[[ Records shown, beginning ]]

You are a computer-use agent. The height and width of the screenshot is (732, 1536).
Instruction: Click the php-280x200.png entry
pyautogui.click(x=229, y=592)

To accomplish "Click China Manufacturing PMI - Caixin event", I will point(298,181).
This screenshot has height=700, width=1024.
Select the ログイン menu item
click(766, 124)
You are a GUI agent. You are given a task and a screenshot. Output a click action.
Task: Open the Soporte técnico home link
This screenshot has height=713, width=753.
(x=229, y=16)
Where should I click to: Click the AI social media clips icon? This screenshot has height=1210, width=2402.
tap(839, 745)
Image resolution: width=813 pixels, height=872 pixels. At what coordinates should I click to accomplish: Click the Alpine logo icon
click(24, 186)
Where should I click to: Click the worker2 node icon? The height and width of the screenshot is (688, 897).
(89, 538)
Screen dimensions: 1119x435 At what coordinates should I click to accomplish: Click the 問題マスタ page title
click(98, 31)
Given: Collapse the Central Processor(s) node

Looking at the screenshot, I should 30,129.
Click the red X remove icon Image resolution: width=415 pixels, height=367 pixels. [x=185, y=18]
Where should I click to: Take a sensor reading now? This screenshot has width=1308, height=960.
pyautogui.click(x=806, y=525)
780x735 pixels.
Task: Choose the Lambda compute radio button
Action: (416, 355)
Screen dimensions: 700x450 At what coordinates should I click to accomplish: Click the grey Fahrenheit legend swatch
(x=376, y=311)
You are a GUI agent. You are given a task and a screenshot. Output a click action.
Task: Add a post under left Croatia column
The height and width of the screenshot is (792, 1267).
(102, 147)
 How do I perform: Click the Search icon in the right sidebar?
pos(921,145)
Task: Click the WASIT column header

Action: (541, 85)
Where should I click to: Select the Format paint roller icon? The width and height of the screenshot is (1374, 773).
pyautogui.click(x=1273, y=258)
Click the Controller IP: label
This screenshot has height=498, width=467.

[[ Records shown, end ]]

• **What you will do**: For every record above, print an exact copy.

• **Worked solution**:
You are a computer-use agent. The height and width of the screenshot is (732, 1536).
Instruction: Click the php-280x200.png entry
pyautogui.click(x=229, y=592)

To accomplish "Click China Manufacturing PMI - Caixin event", I will point(298,181).
This screenshot has height=700, width=1024.
Select the ログイン menu item
click(766, 124)
You are a GUI agent. You are given a task and a screenshot. Output a click action.
Task: Open the Soporte técnico home link
This screenshot has height=713, width=753.
(x=229, y=16)
Where should I click to: Click the AI social media clips icon? This screenshot has height=1210, width=2402.
tap(839, 745)
Image resolution: width=813 pixels, height=872 pixels. At what coordinates should I click to accomplish: Click the Alpine logo icon
click(24, 186)
Where should I click to: Click the worker2 node icon? The height and width of the screenshot is (688, 897).
(89, 538)
Screen dimensions: 1119x435 At what coordinates should I click to accomplish: Click the 問題マスタ page title
click(98, 31)
Given: Collapse the Central Processor(s) node

Looking at the screenshot, I should 30,129.
Click the red X remove icon Image resolution: width=415 pixels, height=367 pixels. [x=185, y=18]
Where should I click to: Take a sensor reading now? This screenshot has width=1308, height=960.
pyautogui.click(x=806, y=525)
780x735 pixels.
Task: Choose the Lambda compute radio button
Action: (416, 355)
Screen dimensions: 700x450 At what coordinates should I click to accomplish: Click the grey Fahrenheit legend swatch
(x=376, y=311)
You are a GUI agent. You are given a task and a screenshot. Output a click action.
Task: Add a post under left Croatia column
The height and width of the screenshot is (792, 1267).
(102, 147)
 How do I perform: Click the Search icon in the right sidebar?
pos(921,145)
Task: Click the WASIT column header

Action: (541, 85)
Where should I click to: Select the Format paint roller icon? The width and height of the screenshot is (1374, 773).
pyautogui.click(x=1273, y=258)
Click the Controller IP: label
This screenshot has height=498, width=467.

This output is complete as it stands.